-- Opening Marker --
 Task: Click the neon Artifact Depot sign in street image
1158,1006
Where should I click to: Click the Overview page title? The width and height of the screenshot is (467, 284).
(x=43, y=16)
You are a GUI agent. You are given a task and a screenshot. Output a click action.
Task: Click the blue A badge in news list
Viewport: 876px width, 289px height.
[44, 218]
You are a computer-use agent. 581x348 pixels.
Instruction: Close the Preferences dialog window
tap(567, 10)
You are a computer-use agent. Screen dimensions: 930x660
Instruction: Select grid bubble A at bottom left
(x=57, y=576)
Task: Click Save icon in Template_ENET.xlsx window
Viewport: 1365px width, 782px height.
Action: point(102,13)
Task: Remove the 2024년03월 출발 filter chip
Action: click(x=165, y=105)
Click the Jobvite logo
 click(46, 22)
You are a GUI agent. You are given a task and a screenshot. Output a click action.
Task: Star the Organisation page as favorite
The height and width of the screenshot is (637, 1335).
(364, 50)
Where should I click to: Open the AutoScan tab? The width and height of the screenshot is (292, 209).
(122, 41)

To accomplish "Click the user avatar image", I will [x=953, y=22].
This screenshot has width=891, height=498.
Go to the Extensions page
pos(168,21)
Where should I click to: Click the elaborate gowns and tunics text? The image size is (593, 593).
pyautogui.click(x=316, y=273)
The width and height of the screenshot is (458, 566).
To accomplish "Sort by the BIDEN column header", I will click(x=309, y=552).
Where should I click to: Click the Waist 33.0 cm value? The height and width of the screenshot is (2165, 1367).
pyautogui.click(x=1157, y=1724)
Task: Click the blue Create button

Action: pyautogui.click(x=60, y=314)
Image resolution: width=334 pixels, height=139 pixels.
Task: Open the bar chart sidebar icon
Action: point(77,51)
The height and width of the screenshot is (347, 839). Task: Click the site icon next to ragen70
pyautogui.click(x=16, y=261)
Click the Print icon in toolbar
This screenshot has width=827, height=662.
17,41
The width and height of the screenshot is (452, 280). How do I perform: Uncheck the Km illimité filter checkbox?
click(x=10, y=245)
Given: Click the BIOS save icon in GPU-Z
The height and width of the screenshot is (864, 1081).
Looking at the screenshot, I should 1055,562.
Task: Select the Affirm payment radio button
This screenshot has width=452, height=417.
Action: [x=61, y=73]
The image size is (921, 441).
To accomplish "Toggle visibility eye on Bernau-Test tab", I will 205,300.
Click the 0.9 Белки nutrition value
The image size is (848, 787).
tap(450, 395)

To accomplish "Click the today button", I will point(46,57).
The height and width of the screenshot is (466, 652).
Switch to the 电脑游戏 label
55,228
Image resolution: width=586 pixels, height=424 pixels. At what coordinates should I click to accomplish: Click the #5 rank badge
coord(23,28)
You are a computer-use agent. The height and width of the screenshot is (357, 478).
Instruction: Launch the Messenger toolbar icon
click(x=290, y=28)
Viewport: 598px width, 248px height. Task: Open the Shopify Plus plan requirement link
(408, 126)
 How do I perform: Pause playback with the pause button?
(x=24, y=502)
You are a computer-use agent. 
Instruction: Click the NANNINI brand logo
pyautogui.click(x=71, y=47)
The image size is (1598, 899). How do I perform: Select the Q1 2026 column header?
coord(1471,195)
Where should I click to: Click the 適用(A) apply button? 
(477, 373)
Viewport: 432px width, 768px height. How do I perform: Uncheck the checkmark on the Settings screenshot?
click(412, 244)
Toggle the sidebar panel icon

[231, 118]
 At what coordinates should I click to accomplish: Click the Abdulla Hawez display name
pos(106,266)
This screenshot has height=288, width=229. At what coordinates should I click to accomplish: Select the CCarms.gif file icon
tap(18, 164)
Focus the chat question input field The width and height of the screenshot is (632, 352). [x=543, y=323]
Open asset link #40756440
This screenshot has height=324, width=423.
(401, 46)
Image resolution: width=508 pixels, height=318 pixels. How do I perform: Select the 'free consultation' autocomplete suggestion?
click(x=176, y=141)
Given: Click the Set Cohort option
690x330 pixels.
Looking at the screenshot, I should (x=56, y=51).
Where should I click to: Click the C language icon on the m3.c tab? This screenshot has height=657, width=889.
-- Closing Marker --
Return only the lines between the one holding "This screenshot has height=324, width=423." and the one holding "Given: Click the Set Cohort option", inclusive, exactly as they appear above.

• [Answer to this problem]:
This screenshot has height=324, width=423.
(401, 46)
Image resolution: width=508 pixels, height=318 pixels. How do I perform: Select the 'free consultation' autocomplete suggestion?
click(x=176, y=141)
Given: Click the Set Cohort option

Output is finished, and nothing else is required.